Le barbare et les assassins

Les lectures[1] récentes (et contradictoires) d’Yves Reboul et de Bruno Claisse envisagent Barbare comme un congé donné à une expérience poétique personnelle antérieure dont Matinée d’ivresse serait l’illustration. Dans son étude, Reboul finit par rejeter la localisation arctique du poème, jusqu’ici toujours admise, en lisant cette suite de dix paragraphes comme un déni d’onirisme. Le début du poème : « Bien après les jours et les saisons, et les êtres et les pays, » est interprété comme un impossible retrait hors du temps et de l’espace, il est vrai dans la continuité d’études antérieures[2]. A cette aune, nous aurions affaire à un récit de rêve, seule forme plausible pour un retrait du monde, tandis que le poème supposerait une contemplation de tout le globe terrestre. Le critique assimile le point de la phrase pourtant bien calée à l’intérieur d’une parenthèse « (Elles n’existent pas. ») au point final des deux premiers versets, malgré la présence d’un point-virgule qui est très précisément placé devant la parenthèse. Mais cette erreur n’est rien en soi. Le problème vient de ce que, par son évaluation de la signification des quatre noms formulés dans le premier verset, il a cru déterminer qu’il était question ici d’un retrait hors du monde et que le « pavillon » échappait lui-même à tout repérage terrestre en ne s’imposant plus comme un élément du pôle arctique, malgré l’appariement explicite articulé par la préposition de lieu : « Le pavillon en viande saignante sur la soie des mers et des fleurs arctiques ». Comme Claisse, il interprète la parenthèse « (Elles n’existent pas) » comme une simple mise en garde du genre : « Attention ! Ceci est un récit de rêve ! » Malgré l’insistance du complément « d’héroïsme », dans l’ensemble des lectures qui sont faites de ce poème, la signification militaire du mot « fanfare » n’est pas comprise comme sociétale, mais elle exprimerait l’orgueil de la vie individuelle de Rimbaud. Et en supposant que le poète rejette ainsi ses propres excès, les critiques en arrivent à envisager le poème Barbare comme une conclusion extrêmement négative de l’histoire poétique d’Arthur Rimbaud, un véritable adieu à toutes les illusions qui ont échauffé sa bile, son écriture. Cela s’accompagne d’un renforcement du préjugé selon lequel, si le poète est « Remis », c’est de quelque chose qui lui était particulier.
Nous allons montrer avec une logique rigoureuse que les lectures de Barbare se fondent sur des contresens à ce point préjudiciables qu’ils génèrent des difficultés de compréhension qui s’étendent à l’ensemble des Illuminations, car il ne faut pas envisager dans ce texte que l’artiste fait son autocritique, mais encore une fois nous avons affaire à une critique imagée du poète se dressant face au monde avec toujours cette même homogénéité et unité d’intentions rebelles de sa part.

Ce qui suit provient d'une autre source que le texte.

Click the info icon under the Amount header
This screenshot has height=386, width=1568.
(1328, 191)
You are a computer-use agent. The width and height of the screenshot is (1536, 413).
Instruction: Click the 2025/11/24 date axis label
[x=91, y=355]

Barbare, poème en prose des Illuminations, est composé de dix versets ou alinéas et, étant donné les symétries et reprises entre eux, nous pouvons les distribuer en trois ensembles.
Répétitions d’une même formule, les deuxième, quatrième et dixième alinéas ressemblent à un refrain. C’est le cœur du poème et il est question de la vision suivante : assimilée à un drapeau, une masse de chair saignante recouvre un décor arctique et lui donne la vie, la parenthèse nous apprenant que cette action de régénération peu ordinaire est sollicitée par le poète qui joue les intercesseurs auprès d’éléments du décor. On peut comparer la parenthèse « (Elles n’existent pas.) » à la formule « on t’en prie » dans A une Raison. Les deux seuls adjectifs du refrain se répondent : « saignante » et « arctiques ». Le sang va pénétrer la glace. Signe de ce travail en cours, le refrain est légèrement altéré une première fois par simple ajout d’une interjection initiale (« Oh ! »), mais il finit par se réduire à la seule mention des deux premiers mots dans l’ultime alinéa que ponctuent significativement des points de suspension. Un silence ému consigne l’accomplissement du don providentiel.

Le pavillon en viande saignante sur la soie des mers et des fleurs arctiques ; (elles n’existent pas.)

Oh ! Le pavillon en viande saignante sur la soie des mers et des fleurs arctiques ; (elles n’existent pas)

Le pavillon…

L’expression triviale « viande saignante » a ici un caractère paradoxal, puisqu’elle désigne ce qui donne vie aux froids éléments d’un décor polaire. Ce don de la vie doit faire songer ici à l’eucharistie et à la célèbre expression liturgique : « Ceci est ma chair et mon sang livrés pour vous ». Le manuscrit révèle que Rimbaud a éprouvé une difficulté quant à la ponctuation. La ponctuation forte ne concerne que la phrase entre parenthèses, mais le poète a omis le point final au quatrième alinéa, son souci étant de rendre sensible le retour à la ligne après un point-virgule. A cet égard, les éditeurs devraient prendre garde à uniformiser la présentation pour les parenthèses « (elles n’existent pas) » ou plutôt « (elles n’existent pas.) »
Pour leur part, les premier, troisième et septième alinéas, qui se composent de compléments circonstanciels (« Bien après… », « Loin des… ») et d’une proposition participiale (« Remis… »), précisent les éléments dont le poète s’est détourné, éléments qui s’opposent par conséquent à la régénération arctique du corps saignant.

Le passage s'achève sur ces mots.